▶ _PASSAGE PROVIDED_:
Model Rule of Professional Conduct 1.4 states, "(a) A lawyer shall keep a client reasonably informed about the status of a matter and promptly comply with reasonable requests for information. (b) A lawyer shall explain a matter to the extent reasonably necessary to permit the client to make informed decisions regarding the representation."

The plaintiff asks the court to revisit the Grievance's Committee's determination, based on his agency argument. "It is well settled that, [t]he nature and extent of an agent's authority is a question of fact for the trier where the evidence is conflicting or where there are several reasonable inferences which can be drawn." (Internal quotation marks omitted.) Gordon v. Tobias, 262 Conn. 844, 848, 817 A.2d 683 (2003).

The record contains clear and convincing evidence supporting the Grievance Committee's decision that, with regard to the plaintiff's representation of Adams, the two cited Rules were violated. The reviewing committee's finding, affirmed by the Grievance Committee, that the plaintiff's work on the tax lien issue was undertaken outside of the agency relationship authorized by Adams is supported by substantial evidence in the record.

For example, before the reviewing committee, the plaintiff stated that, due to internal stresses in his office organization at the time, he had been mistaken in not having a new fee agreement document prepared when Cihocki asked him to do work on the tax lien issue. See Tr., pp. 33, 36-37. As a result of this change in the scope of the plaintiff's representation, the retainer amount paid was depleted. See Record, No. 6 (plaintiff's letter to the Windham Grievance Panel, dated March 27, 2002). Shortly thereafter, Cihocki picked up the file and retained new counsel. The bankruptcy petition was not filed. See Tr., pp. 30-34.

Before the reviewing committee, the plaintiff stated also that after this proceeding is over, he plans to return to Adams the money which Adams paid to him. See Tr., p. 37.

Notwithstanding his acknowledgement of his mistaken conduct, the plaintiff asserts that it was reasonable for him to assume that Cihocki's authority from Adams extended to the redirection of the plaintiff's work to encompass the tax lien issue. It is unclear whether the plaintiff contends that Cihocki had actual authority or apparent authority.

▶ _LISTING_:

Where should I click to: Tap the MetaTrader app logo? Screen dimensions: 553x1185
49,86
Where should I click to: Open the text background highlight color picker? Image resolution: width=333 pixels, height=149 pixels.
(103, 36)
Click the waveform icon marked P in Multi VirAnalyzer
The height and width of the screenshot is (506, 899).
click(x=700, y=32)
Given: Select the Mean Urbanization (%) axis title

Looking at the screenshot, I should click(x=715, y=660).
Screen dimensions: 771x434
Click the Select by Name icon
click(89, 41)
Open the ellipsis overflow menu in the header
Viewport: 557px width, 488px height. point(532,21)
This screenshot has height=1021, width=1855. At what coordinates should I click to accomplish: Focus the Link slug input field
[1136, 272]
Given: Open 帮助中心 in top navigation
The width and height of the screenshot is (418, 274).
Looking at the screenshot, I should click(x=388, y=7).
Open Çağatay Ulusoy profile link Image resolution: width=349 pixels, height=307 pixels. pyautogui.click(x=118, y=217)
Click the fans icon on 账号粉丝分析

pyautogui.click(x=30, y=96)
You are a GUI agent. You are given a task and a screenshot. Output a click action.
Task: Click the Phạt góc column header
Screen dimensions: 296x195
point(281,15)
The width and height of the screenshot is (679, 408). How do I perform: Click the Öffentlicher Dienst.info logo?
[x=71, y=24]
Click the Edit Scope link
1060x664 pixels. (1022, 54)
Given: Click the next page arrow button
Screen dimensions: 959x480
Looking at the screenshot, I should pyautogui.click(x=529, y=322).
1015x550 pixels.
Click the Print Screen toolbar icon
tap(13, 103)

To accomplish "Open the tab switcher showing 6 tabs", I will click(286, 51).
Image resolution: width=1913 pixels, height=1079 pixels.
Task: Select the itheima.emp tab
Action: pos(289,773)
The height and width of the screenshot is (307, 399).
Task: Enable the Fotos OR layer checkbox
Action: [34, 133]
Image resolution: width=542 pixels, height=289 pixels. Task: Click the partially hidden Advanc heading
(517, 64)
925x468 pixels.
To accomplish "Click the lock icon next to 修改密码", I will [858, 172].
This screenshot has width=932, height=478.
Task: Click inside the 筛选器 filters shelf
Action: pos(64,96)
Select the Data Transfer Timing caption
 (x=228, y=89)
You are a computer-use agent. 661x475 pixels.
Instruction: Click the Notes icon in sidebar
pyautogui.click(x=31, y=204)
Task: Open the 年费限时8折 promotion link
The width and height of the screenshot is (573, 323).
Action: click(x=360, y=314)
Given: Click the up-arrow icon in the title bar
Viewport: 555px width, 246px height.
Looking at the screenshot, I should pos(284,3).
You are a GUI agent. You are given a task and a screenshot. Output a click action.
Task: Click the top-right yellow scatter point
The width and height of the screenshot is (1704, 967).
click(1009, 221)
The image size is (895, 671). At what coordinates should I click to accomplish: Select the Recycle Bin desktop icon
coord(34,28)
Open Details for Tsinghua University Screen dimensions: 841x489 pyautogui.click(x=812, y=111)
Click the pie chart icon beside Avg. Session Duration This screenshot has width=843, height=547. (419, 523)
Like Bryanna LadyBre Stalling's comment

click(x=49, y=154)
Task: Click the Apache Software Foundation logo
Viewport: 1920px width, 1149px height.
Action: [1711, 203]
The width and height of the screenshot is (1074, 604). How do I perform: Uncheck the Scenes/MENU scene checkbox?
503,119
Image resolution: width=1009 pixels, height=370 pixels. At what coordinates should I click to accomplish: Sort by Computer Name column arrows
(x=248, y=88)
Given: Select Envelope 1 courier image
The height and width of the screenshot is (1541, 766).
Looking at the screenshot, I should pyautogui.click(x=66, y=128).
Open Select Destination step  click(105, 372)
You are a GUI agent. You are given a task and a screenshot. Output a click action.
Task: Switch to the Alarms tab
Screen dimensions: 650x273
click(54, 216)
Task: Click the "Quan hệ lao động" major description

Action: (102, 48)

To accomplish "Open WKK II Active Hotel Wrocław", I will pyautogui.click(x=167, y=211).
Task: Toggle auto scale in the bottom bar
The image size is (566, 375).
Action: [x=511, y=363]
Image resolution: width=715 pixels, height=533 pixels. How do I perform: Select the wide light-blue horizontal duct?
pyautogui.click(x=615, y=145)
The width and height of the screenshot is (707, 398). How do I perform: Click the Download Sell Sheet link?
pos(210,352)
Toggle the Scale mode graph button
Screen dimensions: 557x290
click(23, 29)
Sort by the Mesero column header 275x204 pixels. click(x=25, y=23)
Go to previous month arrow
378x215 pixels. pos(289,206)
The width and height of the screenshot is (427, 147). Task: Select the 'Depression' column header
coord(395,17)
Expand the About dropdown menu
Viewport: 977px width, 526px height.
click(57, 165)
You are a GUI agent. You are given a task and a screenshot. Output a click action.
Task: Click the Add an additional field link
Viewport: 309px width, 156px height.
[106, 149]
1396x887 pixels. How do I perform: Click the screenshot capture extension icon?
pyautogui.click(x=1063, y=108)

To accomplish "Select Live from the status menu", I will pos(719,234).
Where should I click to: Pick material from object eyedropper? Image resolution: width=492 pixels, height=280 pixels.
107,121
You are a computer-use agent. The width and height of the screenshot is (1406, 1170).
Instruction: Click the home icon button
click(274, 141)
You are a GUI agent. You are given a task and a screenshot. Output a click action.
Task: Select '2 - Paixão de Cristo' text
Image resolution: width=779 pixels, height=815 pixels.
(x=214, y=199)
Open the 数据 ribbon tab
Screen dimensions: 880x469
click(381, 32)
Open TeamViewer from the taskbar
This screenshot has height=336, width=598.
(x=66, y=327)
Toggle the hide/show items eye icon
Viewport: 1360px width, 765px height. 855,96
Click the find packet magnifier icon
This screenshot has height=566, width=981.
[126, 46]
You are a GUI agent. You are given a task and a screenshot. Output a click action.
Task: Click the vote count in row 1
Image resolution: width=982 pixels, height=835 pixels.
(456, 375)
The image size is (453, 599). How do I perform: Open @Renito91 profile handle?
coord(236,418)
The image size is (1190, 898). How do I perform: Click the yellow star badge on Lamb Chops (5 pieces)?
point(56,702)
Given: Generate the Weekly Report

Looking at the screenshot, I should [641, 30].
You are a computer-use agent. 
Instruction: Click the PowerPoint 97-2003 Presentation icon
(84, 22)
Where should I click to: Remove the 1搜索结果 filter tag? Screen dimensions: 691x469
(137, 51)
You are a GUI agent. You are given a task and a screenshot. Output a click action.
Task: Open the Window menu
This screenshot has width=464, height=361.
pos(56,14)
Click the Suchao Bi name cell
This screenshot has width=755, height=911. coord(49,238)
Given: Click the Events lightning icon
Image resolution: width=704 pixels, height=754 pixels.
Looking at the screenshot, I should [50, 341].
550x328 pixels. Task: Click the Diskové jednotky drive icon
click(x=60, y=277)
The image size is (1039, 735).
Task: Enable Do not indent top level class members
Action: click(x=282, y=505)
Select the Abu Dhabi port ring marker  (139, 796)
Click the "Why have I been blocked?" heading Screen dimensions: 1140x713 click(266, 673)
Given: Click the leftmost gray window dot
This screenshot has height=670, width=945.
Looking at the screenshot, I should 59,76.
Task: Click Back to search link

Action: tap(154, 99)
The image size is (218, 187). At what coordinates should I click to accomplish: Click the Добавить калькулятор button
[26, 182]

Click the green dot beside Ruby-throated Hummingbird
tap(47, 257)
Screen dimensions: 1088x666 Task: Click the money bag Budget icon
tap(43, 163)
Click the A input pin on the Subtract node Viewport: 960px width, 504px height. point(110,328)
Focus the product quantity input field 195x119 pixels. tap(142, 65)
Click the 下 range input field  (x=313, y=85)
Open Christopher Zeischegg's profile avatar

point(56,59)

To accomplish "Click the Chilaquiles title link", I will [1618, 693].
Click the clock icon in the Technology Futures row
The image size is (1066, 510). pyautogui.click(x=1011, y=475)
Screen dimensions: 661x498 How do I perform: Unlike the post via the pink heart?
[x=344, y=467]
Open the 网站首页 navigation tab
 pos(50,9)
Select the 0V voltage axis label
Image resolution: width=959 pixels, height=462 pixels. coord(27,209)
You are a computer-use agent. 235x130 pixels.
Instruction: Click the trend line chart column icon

▶ _TASK PROMPT_:
Answer these questions from the passage on the attorney grievance appeal:
1. Which case does the passage cite for the rule that an agent's authority is a question of fact for the trier?
2. After the retainer was depleted, what did Cihocki do?
3. What does the plaintiff plan to do once the proceeding is over?
The rows aren't needed for this.

▶ _FINISHED EXERCISE_:
1. Gordon v. Tobias, 262 Conn. 844, 848, 817 A.2d 683 (2003).
2. Cihocki picked up the file and retained new counsel.
3. He plans to return to Adams the money that Adams paid him.